**Says Standard of Corporate Governance in MfBanks Poor
By Adedapo Adesanya
The Central Bank of Nigeria (CBN) has been advised to consider paying more attention to standard of corporate governance at microfinance banks in the country than recapitalisation of the sector.
An expert in the banking industry, Dr Emmanuel Moore Abolo of the Risk Management Academy Limited, who gave this suggestion, said operating sound corporate governance for the banks and enforcing stringent compliance regime will go a long way in ensuring a standard environment for operation by microfinance banks in Nigeria.
Speaking at a seminar in Lagos on Thursday, Dr Abolo emphasised that the present standard of corporate governance in microfinance banks in Nigeria was poor.
“The standard of corporate governance in many microfinance banks in Nigeria is poor. Board members are known to misuse their positions to obtain facilities way above the regulatory limit for insider related loans and worse still with no intentions of repaying such facilities,” he noted.
Dr Abolo was a guest speaker at the forum organised by a top international investment banking firm, GTI Capital Limited, in conjunction with one of Nigeria’s business-oriented media platform, Business A.M. The joint finance and investment dialogue was on the recapitalization of microfinance banks in Nigeria.
Apart from Dr Abolo, others at the seminar were the Group Managing Director of GTI Capital Limited, Mr Abubakar Lawal; Chief Economist & Head, Corporate Transformation of GTI Capital Limited, Professor Martin Ike-Muonso amongst others.

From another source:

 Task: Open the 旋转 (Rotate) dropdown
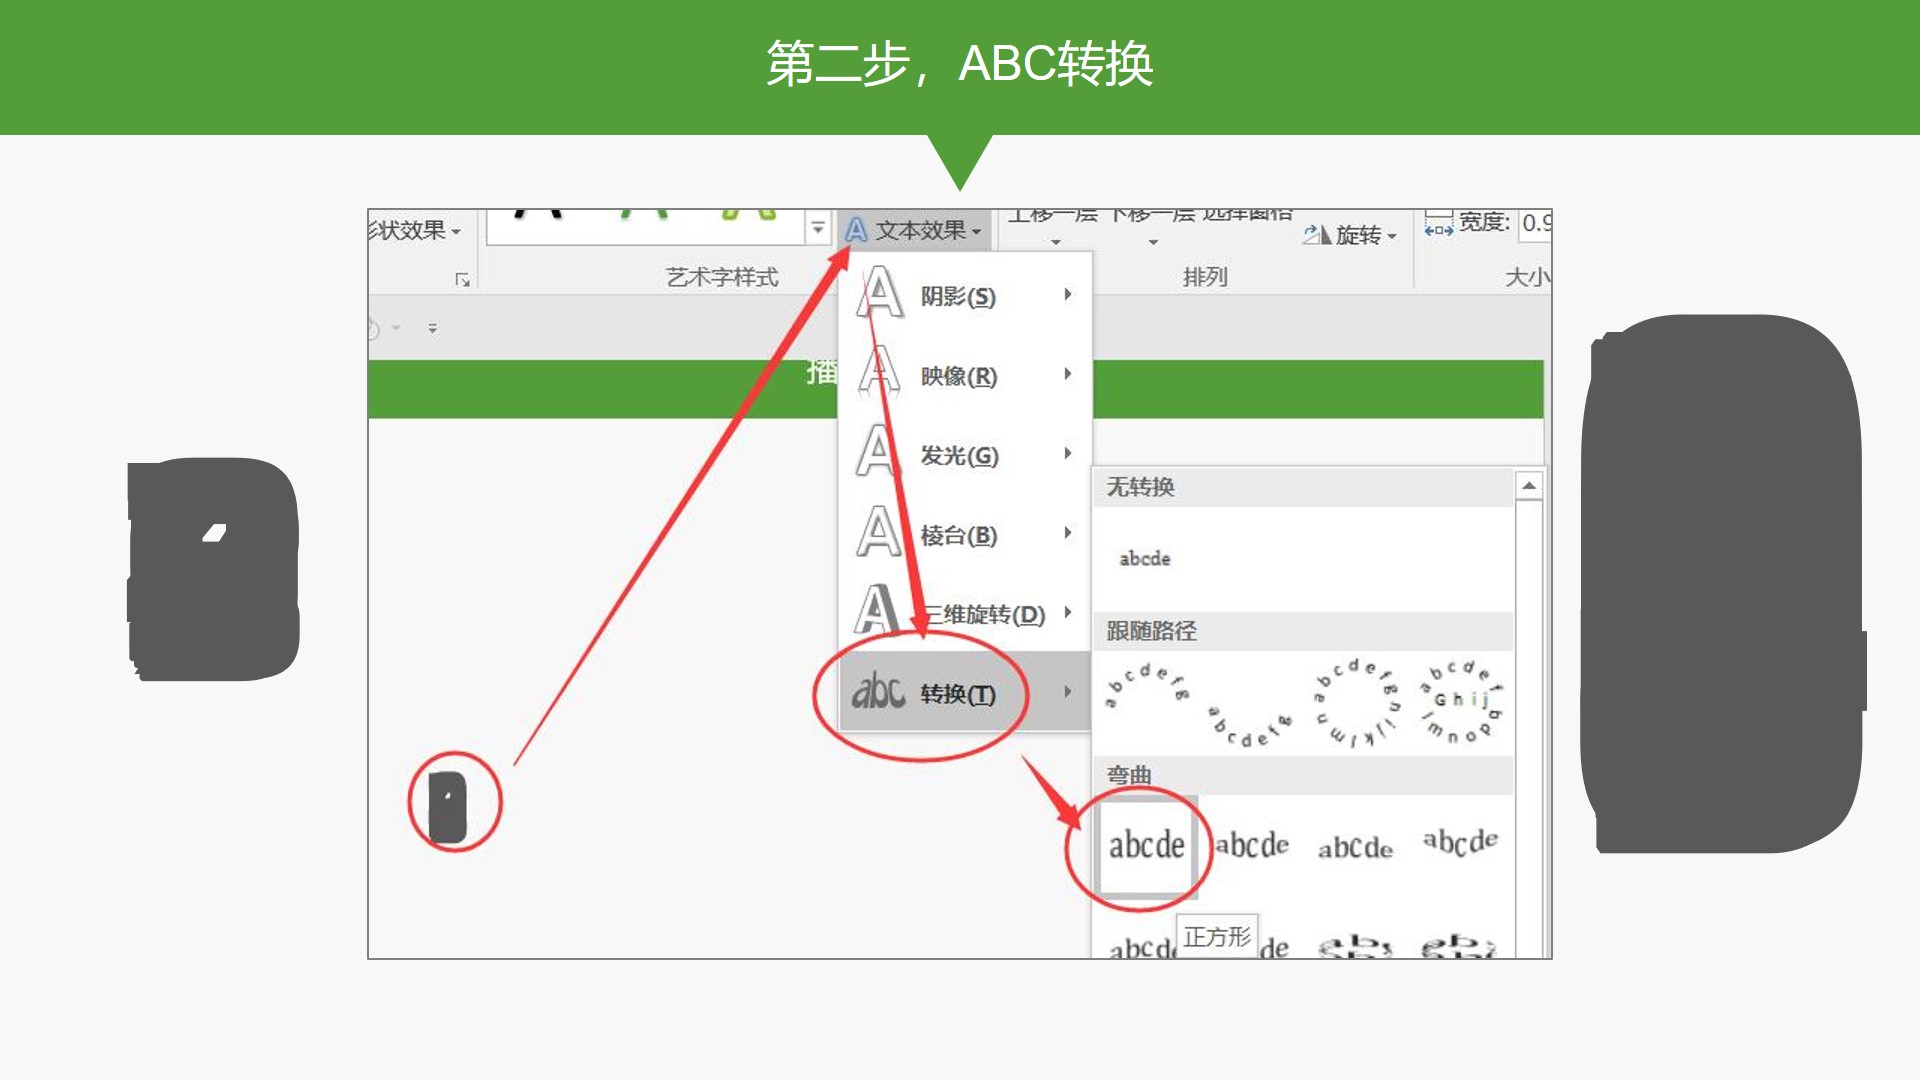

During the lecture tagged: “Recapitalisation of Microfinance Banks: The Risks, The Opportunities”, Dr Abolo presented the pros and cons associated with the CBN’s recapitalisation scheme for all microfinance banks at unit, state, and national levels.
He said while recapitalisation might not be the effective answer to the multitude of problems encountered by microfinance banks, operating sound corporate governance for the banks and enforcing stringent compliance regime would go a long way in ensuring a standard environment for operation by microfinance banks in Nigeria.
He stressed that recapitalisation presents a lot of benefits and might prove crucial to the survival of some microfinance banks in the country., saying, “The emergence and prevalence of miracle or magic banks from time to time has done a lot of disservice to the image of microfinance banks.”
According to the chief speaker, microfinance institutions are plagued with copying, competing, and mimicking the practices of commercial banks while they are restricted by weak regulatory support and outdated technological support.
He identified that inadequate capital, poor service delivery, unfavourable and frequent changes in government policies associated with high risks and corruption prevent microfinance banks from performing at optimal level.
Dr. Abolo, from his wealth of experience in the finance world, suggested that there might be need for transformation of microfinance institutions into deposit-taking financial institutions.
“Transform microfinance providers into fully regulated deposit-taking financial institutions. These transformations have successfully taken place in Bolivia, Kenya, Uganda, Mongolia, Peru, and several other countries,” he said.
Dr. Abolo also called for the structuring of robust risk management architecture which will help cushion many microfinance banks against unexpected losses and systemic risks.